Before you can treat a disease or disorder, you have to detect it; and if you are trying to treat a tumor, you have to find it. All modern imaging methods rely on the interaction of radiated light or sound with tissue, and all of them originated in fundamental physics. Today, ultrasound, radiowaves and X-rays produce stunning high resolution images deep in tissue, antimatter (in the form of positron emission tomography or PET) is used daily at Duke Hospital to diagnose cancer, and X-ray/γ ray/ charged particle beams are used to kill diseased cells. Duke physicists play important role in the development of next-generation techniques, and in refining these techniques to make them clinically useful.
The role of physics in medical imaging and treatment falls into two broad categories. At one extreme, physicists develop next-generation techniques, applying quantum mechanics to extract molecular information is not commonly present in existing modalities. For example, at near infrared wavelengths, humans are not opaque; light can penetrate many centimeters into tissue (this is the basis of the finger clamp in a doctor’s office, which measures blood oxygenation and hemoglobin by transmission of light).
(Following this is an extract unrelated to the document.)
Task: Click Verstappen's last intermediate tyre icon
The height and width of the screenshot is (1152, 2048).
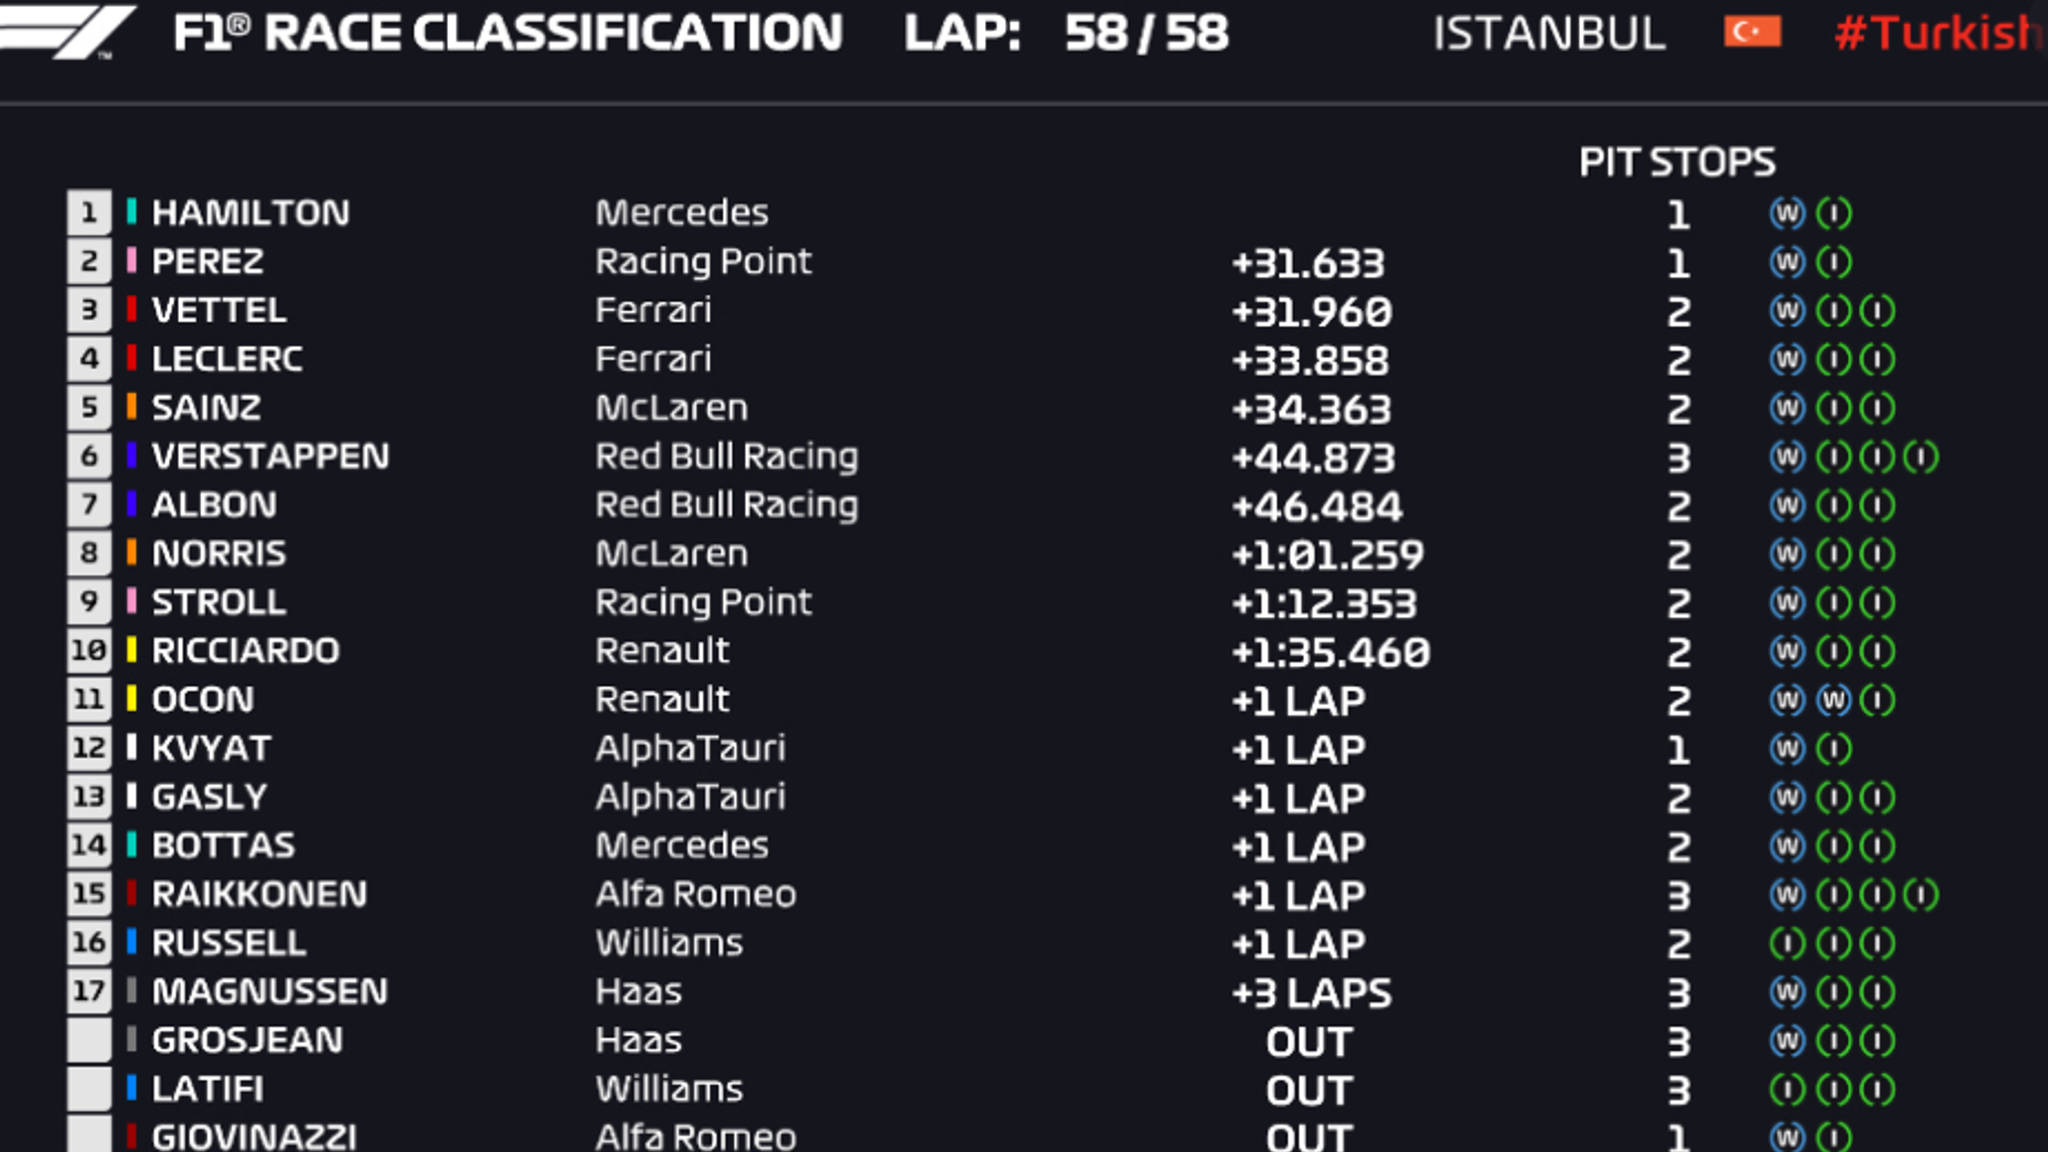Action: click(1921, 457)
If you put your hand in front of a light bulb, you will see the bones, but they will be blurred and distorted by light scattering. New optical methods which remove the effects of scattering, or compensate for its effects, have powerful and broad applications. Next-generation microscopes, using highly controlled laser light (such as shaped ultrafast laser pulses) can monitor biochemical reactions in vivo as they happen, or improve diagnosis in the pathologist’s office. Another example is nuclear magnetic resonance (NMR), which relies on once-esoteric nuclear physics (the existence of spin energy levels). Today NMR is the premier structural tool in chemistry, and its cousin magnetic resonance imaging (MRI) is an extremely important method for probing soft matter (including the human body). In addition, next-generation beam sources and detectors developed for fundamental nuclear physics often find their next application in medical imaging, for example to deliver targeted energy to a cancer deep inside the body without killing surrounding tissue; TUNL has had an active program for years in this direction.
This work is of course highly interdisciplinary; in fact, one Duke Radiology professor and one BME professor are Duke Physics PhD graduates. Duke faculty are leaders in magnetic resonance hyperpolarization technologies which promise to drastically alter this field over the next decade; for example, an MRI in an ambulance, powered by a car battery, no longer looks crazy. We also pioneer in development of new methods for optical imaging (such as in the ALIS@Duke facility mentioned earlier). Researchers at TUNL have been developing next-generation neutron imaging methods, which could provide a nice complement to X-ray approaches, as neutron scattering cross-sections are different from X-ray scattering cross-sections. Many faculty members in biomedical engineering work on closely related ideas, including device development for resource-limited (Third World) healthcare.
The gap between producing an image which is useful to physicists (who usually have well-defined, controlled, and reproducible samples) and producing an image useful to clinicians (who do not) is vast; so is the gap between producing a particle beam and safely applying it to a patient. For this reason, at the other extreme, Duke Physics works closely with the Medical Physics program (centered in School of Medicine), where a major thrust is validation, refinement, and coregisteration of existing imaging and treatment modalities to make them clinically useful. Thus medical physics provides the technical foundations of radiology, radiation oncology, and nuclear medicine; it is built on a foundation of physics, but with distinct body of knowledge and scholarship. It is the largest degree-granting Medical Physics program in the country, and currently is one only four degree-granting programs as part of Duke-Kunshan University.
Experimental approaches overlap significantly between medical imaging, biophysics, and materials science. These approaches also provide the core underpinning of newly evolving fields, such as molecular imaging and theranostics (the combination of diagnostics and therapy at the same time).